» Conjunto de tarefas
- a) Transcreva fielmente, do texto sobre planejamento urbano, tudo o que vai de "Até quando?" até "conjunto das cidades.".
- b) Indique se cada afirmação abaixo está de acordo com o texto sobre planejamento urbano, respondendo sim ou não e citando literalmente as palavras do texto que decidem a questão.
(i) O aglomerado formado pelos quatro municípios tem população estimada em 850 mil habitantes.
(ii) A existência de Plano Diretor em alguns municípios basta para orientar a expansão conjunta das cidades.
(iii) A existência de um Plano Diretor dispensa a cidade de manter um processo permanente de planejamento.
- c) Responda com base no texto sobre planejamento urbano:
(i) Quais municípios têm malhas urbanas em crescente convergência?
(ii) Em que data o texto foi publicado?
(iii) Do que a coletividade é dependente, segundo o último parágrafo?

Até quando?

 

 

2 de setembro de 2011 | N° 9280

DC – Continente – INTERBAIRROS | Edson Cattoni

 

A crescente convergência das malhas urbanas de Palhoça, São José, Florianópolis e Biguaçu – que juntas constituem um aglomerado com população estimada em 850 mil habitantes – nos coloca diante de um desafio inadiável: apresentar soluções e respostas aos problemas e oportunidades decorrentes deste tipo de crescimento das cidades. Ainda que alguns municípios tenham Plano Diretor, isto não é suficiente para orientar o desenvolvimento e a expansão das cidades de forma conjunta e equilibrada. O fato de estes planos serem elaborados a partir de abordagens diferenciadas, tanto no quesito técnico quanto temporal, explica a limitação de sua aplicação quando não inclui orientações para o conjunto das cidades.

 

A existência de um Plano Diretor, portanto, não isenta a cidade, o aglomerado urbano e a região metropolitana de manter um processo permanente de planejamento territorial e urbano. Caso contrário, corre-se o risco de empreender ações desarticuladas e não compartilhadas entre os municípios, ou ainda unilaterais e isoladas, com sérios riscos impostos à coletividade, que por sua vez é dependente do funcionamento deste sistema urbano.

» Itens da listagem

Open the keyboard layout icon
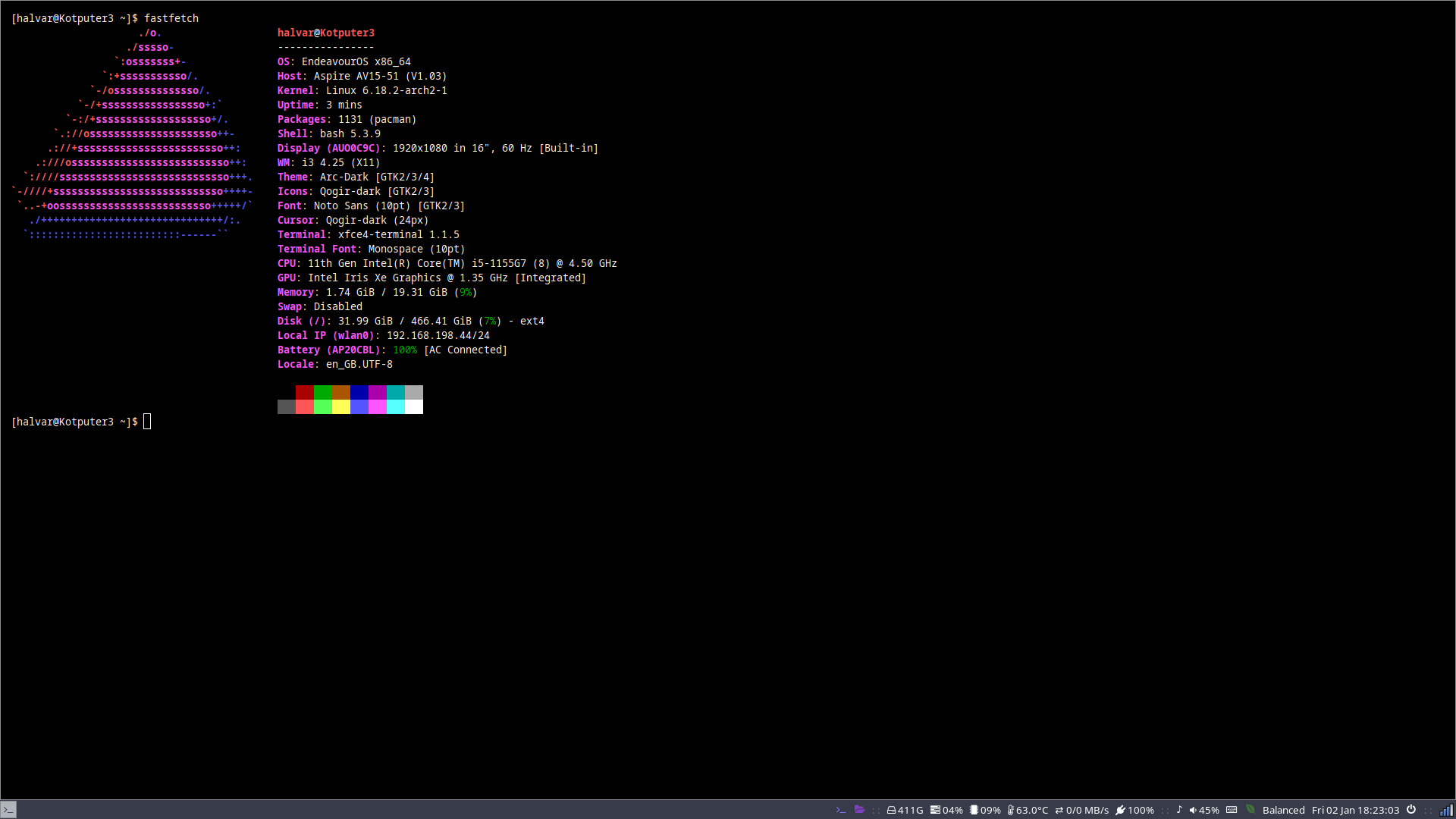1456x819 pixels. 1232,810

==

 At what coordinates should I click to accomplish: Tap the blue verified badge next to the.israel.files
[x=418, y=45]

» Conjunto de respostas
- a)
Até quando?

 

 

2 de setembro de 2011 | N° 9280

DC – Continente – INTERBAIRROS | Edson Cattoni

 

A crescente convergência das malhas urbanas de Palhoça, São José, Florianópolis e Biguaçu – que juntas constituem um aglomerado com população estimada em 850 mil habitantes – nos coloca diante de um desafio inadiável: apresentar soluções e respostas aos problemas e oportunidades decorrentes deste tipo de crescimento das cidades. Ainda que alguns municípios tenham Plano Diretor, isto não é suficiente para orientar o desenvolvimento e a expansão das cidades de forma conjunta e equilibrada. O fato de estes planos serem elaborados a partir de abordagens diferenciadas, tanto no quesito técnico quanto temporal, explica a limitação de sua aplicação quando não inclui orientações para o conjunto das cidades.

- b)
(i) Sim: "que juntas constituem um aglomerado com população estimada em 850 mil habitantes".
(ii) Não: "isto não é suficiente para orientar o desenvolvimento e a expansão das cidades de forma conjunta e equilibrada".
(iii) Não: "não isenta a cidade, o aglomerado urbano e a região metropolitana de manter um processo permanente de planejamento territorial e urbano".

- c)
(i) Palhoça, São José, Florianópolis e Biguaçu.
(ii) Em 2 de setembro de 2011.
(iii) Do funcionamento deste sistema urbano.